Among the entries below, find the lines that hold the word "column" and report them.

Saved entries
————————

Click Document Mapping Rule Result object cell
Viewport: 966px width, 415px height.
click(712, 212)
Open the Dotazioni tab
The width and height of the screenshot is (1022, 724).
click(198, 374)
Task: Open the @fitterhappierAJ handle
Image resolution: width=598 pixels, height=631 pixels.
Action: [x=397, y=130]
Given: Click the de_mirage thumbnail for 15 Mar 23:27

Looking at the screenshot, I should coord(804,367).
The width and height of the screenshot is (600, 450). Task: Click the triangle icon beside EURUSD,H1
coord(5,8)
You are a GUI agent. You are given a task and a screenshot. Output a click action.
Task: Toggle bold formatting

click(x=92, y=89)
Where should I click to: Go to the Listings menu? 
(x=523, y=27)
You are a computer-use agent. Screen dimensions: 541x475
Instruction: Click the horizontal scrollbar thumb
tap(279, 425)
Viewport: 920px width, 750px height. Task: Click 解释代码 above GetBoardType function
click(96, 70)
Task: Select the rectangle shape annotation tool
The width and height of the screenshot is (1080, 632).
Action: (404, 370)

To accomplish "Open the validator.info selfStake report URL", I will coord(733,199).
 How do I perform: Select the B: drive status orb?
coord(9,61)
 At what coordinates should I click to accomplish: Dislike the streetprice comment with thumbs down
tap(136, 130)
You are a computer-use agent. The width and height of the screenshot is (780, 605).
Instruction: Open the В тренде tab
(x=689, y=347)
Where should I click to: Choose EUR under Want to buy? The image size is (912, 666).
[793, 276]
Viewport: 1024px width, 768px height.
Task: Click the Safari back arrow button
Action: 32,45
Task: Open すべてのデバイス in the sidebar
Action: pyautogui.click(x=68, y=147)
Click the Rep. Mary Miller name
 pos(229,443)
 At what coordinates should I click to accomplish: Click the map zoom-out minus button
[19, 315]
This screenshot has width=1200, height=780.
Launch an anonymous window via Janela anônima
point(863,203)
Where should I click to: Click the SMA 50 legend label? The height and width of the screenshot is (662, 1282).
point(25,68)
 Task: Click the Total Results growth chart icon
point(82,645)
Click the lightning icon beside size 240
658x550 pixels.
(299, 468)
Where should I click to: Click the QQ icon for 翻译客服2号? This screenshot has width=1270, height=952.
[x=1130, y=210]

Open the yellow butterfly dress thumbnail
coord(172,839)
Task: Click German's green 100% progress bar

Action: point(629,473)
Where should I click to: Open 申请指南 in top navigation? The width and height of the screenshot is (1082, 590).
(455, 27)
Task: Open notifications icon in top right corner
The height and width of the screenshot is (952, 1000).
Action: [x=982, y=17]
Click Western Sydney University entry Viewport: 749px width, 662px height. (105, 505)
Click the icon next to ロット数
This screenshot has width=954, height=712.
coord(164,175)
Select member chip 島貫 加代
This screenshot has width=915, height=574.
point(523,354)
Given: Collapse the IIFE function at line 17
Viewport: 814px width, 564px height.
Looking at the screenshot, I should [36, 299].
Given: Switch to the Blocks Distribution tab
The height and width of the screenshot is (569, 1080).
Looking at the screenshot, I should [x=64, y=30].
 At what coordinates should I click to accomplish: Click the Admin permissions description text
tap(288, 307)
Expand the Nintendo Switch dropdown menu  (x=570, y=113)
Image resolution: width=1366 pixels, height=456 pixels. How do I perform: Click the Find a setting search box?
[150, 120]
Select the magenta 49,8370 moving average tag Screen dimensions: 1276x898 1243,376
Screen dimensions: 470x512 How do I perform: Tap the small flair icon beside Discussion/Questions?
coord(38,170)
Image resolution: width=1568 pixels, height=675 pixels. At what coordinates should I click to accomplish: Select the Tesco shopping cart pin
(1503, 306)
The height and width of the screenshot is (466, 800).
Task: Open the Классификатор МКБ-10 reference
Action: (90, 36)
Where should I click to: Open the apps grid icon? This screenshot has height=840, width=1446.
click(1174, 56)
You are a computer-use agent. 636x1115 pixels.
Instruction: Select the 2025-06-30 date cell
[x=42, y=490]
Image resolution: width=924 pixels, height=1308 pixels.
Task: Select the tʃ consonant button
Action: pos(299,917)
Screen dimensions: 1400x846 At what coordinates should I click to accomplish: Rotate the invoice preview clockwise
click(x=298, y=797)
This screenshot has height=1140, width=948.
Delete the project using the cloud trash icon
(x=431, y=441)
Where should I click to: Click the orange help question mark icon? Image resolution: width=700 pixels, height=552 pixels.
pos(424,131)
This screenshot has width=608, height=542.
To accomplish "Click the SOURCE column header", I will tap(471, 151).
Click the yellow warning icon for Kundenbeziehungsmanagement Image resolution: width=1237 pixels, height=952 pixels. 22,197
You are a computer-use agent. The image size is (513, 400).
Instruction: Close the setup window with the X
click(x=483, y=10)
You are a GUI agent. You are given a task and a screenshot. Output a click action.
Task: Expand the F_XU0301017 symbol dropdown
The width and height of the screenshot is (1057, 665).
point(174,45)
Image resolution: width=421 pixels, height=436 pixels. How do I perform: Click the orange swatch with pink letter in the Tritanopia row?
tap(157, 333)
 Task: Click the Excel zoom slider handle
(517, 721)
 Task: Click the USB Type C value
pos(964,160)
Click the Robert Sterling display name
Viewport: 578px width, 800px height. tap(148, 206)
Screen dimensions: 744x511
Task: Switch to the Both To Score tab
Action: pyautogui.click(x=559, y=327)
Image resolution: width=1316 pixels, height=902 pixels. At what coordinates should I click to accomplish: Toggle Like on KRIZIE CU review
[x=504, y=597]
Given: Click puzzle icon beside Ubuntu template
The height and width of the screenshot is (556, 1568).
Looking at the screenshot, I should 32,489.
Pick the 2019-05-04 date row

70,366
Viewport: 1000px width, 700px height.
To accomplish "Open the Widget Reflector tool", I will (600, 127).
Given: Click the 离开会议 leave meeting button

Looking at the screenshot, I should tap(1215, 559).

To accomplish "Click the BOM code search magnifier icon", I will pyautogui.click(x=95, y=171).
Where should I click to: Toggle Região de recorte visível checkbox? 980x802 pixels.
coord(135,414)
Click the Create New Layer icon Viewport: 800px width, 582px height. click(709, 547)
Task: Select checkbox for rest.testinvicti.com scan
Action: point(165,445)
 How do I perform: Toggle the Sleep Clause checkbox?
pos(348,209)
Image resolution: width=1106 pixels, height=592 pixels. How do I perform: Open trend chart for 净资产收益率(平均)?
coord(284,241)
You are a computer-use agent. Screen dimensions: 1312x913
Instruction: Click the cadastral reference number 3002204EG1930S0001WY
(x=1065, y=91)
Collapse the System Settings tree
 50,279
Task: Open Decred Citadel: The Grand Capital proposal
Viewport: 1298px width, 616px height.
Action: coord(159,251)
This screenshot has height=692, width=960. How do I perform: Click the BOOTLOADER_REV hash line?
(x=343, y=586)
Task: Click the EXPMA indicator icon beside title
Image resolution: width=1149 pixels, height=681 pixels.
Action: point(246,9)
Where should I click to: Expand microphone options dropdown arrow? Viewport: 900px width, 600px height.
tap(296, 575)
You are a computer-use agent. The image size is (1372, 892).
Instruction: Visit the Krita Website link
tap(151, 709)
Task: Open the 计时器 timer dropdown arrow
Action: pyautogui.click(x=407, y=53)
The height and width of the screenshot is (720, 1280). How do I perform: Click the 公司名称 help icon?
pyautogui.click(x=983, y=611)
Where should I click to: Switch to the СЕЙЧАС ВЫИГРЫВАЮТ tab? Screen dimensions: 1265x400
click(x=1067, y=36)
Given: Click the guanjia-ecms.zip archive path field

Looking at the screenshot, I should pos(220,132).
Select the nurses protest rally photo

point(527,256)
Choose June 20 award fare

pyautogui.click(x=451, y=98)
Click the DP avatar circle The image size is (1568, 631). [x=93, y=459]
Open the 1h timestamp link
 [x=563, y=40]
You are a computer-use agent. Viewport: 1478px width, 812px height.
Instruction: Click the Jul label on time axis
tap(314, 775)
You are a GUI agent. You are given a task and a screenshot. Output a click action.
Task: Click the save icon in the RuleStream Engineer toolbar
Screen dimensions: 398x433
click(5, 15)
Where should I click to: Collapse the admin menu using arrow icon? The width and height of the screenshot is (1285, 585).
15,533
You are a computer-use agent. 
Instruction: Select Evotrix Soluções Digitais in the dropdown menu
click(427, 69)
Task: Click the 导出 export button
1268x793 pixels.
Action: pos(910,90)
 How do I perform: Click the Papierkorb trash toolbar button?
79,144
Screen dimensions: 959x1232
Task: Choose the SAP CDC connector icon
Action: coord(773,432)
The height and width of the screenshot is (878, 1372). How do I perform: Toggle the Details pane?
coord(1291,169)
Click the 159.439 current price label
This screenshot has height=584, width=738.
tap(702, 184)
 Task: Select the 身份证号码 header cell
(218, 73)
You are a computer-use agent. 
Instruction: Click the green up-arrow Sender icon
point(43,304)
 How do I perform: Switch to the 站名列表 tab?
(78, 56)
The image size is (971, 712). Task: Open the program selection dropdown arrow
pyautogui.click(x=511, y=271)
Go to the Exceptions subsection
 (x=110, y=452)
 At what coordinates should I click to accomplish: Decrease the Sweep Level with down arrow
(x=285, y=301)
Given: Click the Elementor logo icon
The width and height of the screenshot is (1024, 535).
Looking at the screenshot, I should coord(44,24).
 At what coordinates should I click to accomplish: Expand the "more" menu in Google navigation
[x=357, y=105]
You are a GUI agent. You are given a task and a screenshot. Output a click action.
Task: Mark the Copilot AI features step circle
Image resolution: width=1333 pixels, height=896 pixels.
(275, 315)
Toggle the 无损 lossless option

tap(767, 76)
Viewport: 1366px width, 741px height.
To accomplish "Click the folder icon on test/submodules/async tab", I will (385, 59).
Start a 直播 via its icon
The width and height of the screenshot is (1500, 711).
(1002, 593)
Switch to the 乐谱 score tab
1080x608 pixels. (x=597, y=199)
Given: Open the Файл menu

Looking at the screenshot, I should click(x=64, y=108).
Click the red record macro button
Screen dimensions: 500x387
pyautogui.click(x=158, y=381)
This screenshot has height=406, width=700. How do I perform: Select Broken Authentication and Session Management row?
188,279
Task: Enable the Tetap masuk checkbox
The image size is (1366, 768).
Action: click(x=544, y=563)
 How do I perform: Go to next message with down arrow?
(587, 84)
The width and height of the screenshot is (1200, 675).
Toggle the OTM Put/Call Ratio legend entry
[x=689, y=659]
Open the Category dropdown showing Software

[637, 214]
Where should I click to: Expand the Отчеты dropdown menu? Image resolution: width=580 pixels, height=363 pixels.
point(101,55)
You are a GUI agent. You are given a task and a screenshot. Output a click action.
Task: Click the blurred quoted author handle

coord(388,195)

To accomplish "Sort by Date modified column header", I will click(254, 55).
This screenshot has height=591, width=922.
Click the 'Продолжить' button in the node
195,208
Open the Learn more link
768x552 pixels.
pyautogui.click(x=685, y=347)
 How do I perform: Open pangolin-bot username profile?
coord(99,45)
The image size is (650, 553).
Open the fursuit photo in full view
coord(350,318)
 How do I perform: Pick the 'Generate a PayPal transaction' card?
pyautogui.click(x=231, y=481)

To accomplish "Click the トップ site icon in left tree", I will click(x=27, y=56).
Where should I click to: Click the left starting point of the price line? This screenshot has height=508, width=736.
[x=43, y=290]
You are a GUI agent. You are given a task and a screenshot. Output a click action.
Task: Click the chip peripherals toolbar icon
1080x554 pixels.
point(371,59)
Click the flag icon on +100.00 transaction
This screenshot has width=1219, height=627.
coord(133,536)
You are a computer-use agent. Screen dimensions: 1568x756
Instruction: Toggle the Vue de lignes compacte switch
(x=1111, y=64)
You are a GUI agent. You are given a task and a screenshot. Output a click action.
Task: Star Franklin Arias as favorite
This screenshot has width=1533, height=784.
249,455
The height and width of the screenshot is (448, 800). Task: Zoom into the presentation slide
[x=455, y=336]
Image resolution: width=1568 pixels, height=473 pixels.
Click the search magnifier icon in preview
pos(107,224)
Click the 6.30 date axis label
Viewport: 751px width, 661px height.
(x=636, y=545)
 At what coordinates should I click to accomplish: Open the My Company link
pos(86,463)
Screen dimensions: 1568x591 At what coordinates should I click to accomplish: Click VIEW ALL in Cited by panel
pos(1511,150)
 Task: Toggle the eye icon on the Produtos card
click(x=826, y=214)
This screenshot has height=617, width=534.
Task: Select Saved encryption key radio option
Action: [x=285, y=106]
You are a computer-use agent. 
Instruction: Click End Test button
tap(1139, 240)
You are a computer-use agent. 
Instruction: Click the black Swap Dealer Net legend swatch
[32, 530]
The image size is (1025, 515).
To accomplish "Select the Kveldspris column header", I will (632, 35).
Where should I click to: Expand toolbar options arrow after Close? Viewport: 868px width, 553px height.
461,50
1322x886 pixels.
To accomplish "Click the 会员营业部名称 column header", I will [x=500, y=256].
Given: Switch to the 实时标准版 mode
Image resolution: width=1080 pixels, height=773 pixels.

————————

* _Reply to the task_:
To accomplish "Click the SOURCE column header", I will tap(471, 151).
To accomplish "Sort by Date modified column header", I will click(254, 55).
To accomplish "Select the Kveldspris column header", I will (632, 35).
To accomplish "Click the 会员营业部名称 column header", I will [x=500, y=256].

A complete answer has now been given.